木綿家・中野家両住宅が登録有形文化財に(写真付き)

2012年12月15日 20時25分 ニュース, 社会, 経済

国の登録有形文化財に、和歌山市の木綿家(きわたけ)住宅と、海南市の中野家(なかのけ)住宅の2か所があらたに追加される見通しとなりました。来年(2013年)の早い段階で官報で告示される予定です。

これは、きょう(14日)、国の文化審議会で答申されたものです。

 木綿家住宅(和歌山県教委提供)

木綿家住宅は和歌山市堀止東(ほりどめひがし)1丁目にある、昭和15年ごろに建てられた近代和風住宅です。

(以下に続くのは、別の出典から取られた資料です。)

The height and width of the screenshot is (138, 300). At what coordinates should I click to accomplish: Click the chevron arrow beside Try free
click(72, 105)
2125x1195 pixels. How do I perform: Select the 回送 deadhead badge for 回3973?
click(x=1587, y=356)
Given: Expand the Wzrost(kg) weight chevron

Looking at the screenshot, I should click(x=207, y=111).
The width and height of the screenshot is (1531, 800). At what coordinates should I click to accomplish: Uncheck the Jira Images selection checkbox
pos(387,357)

当時、綿織物の製造販売業を営んでいた木綿房千代(きわた・ふさちよ)が建築しました。

文化財に答申されたのは、主屋と離れ、土蔵、それに門と塀の4件で、このうち主屋は、外側が和風の佇まいを見せる一方、屋内にはステンドグラス窓を備えたモダンな応接間(おうせつま)が設けられるなど、和洋の建築が程よく組み込まれていて、70年以上経ったいまも保存状態が良く、近代の和歌山の経済的な繁栄を物語っています。

 中野家住宅(和歌山県教委提供)

一方、海南市七山(ななやま)にある中野家住宅は、明治時代初期に中野政右ヱ門(なかの・まさえもん)が建設したといわれる農家住宅で、主屋の大黒柱(だいこくばしら)には23センチ角のケヤキ材が用いられ、下手八畳が土間に張り出す紀北地域の民家の特徴を備えています。

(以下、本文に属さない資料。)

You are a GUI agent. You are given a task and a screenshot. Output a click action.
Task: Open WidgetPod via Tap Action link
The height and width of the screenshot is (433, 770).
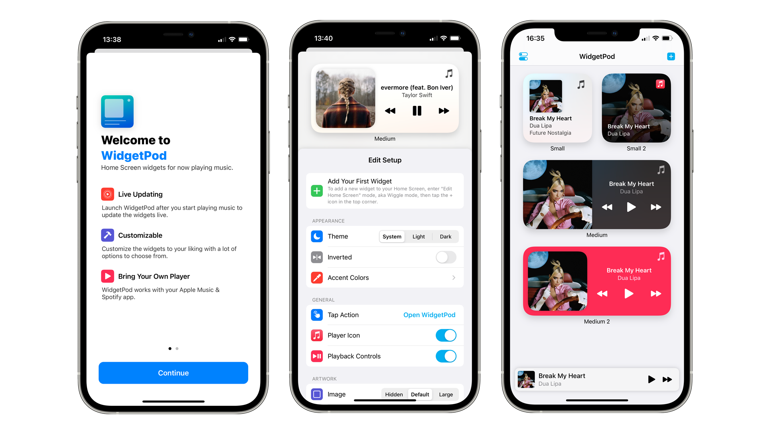[430, 315]
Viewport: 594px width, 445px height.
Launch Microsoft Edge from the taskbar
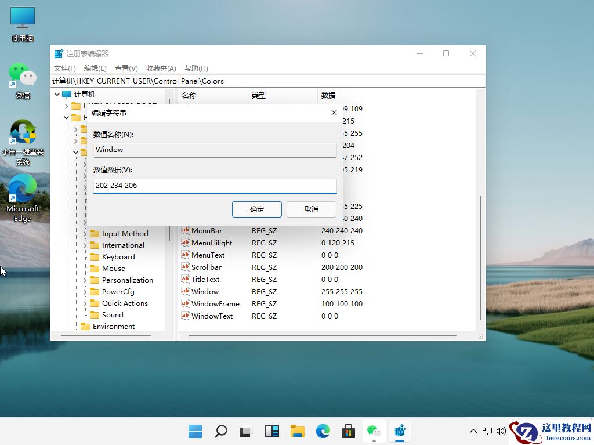pyautogui.click(x=323, y=431)

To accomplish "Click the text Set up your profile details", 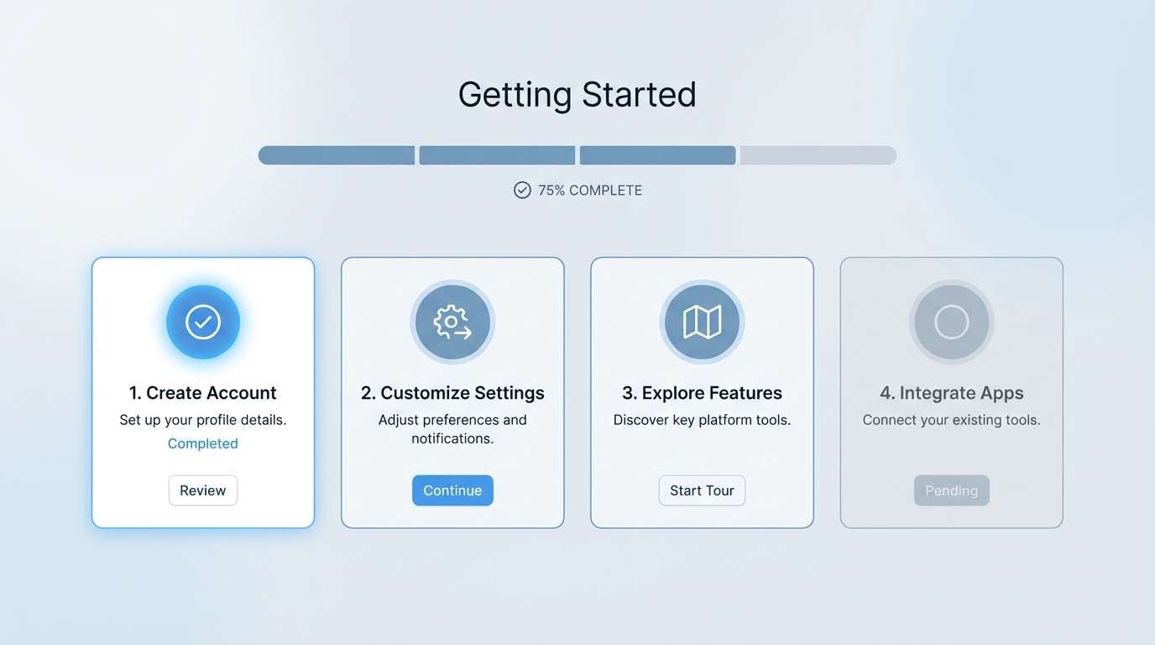I will click(x=202, y=419).
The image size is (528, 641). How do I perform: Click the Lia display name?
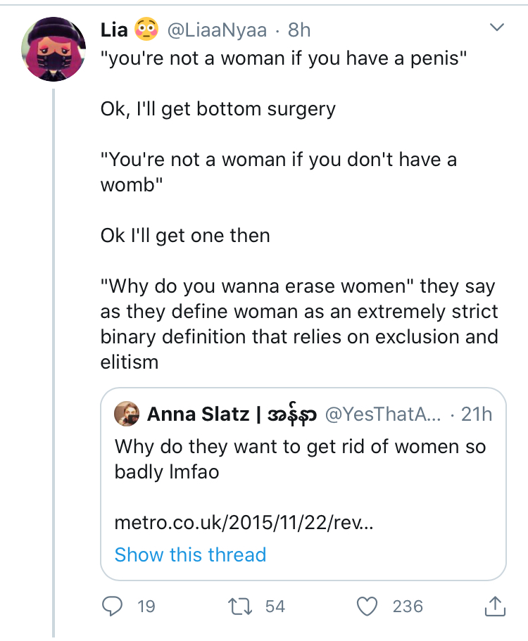pos(114,30)
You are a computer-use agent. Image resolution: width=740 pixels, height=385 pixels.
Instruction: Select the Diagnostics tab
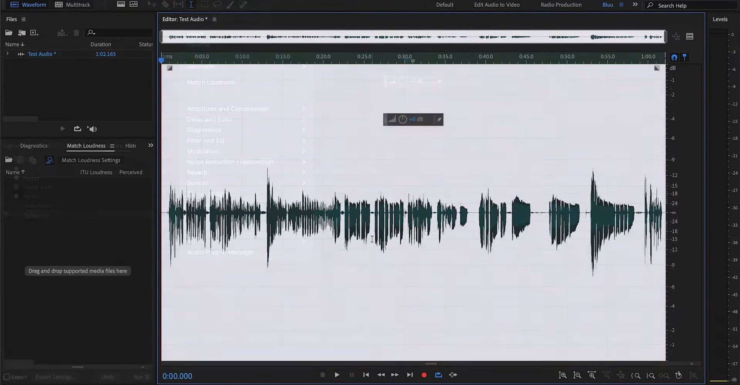click(x=34, y=146)
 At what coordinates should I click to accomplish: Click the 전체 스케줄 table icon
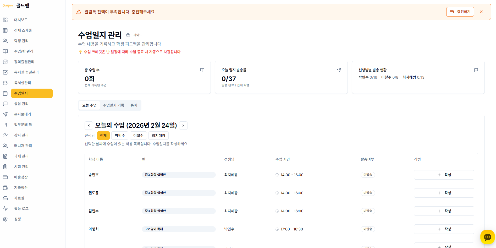click(5, 30)
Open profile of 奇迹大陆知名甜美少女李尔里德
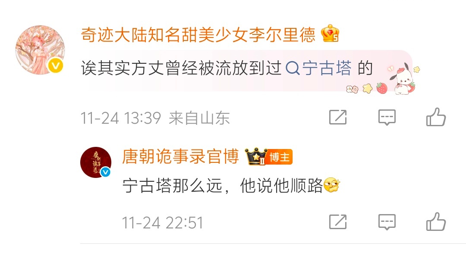The width and height of the screenshot is (466, 255). pyautogui.click(x=198, y=34)
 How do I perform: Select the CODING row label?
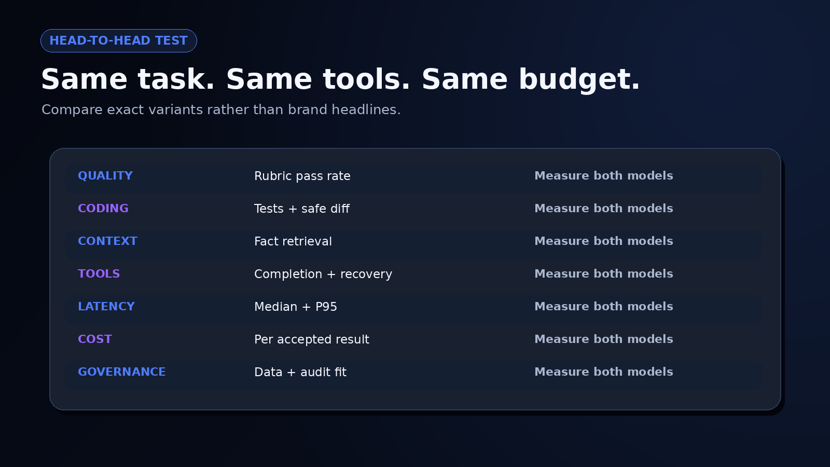[x=103, y=209]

また、当初茅葺き(かやぶき)だった屋根が明治時代後期に瓦葺き(かわらぶき)に改造されていて、その過程を残す建物としても価値があります。

来年(2013年)木綿家住宅と中野家住宅の登録が官報で告示されますと、和歌山県内の有形登録文化財の建造物は60か所・160件となります。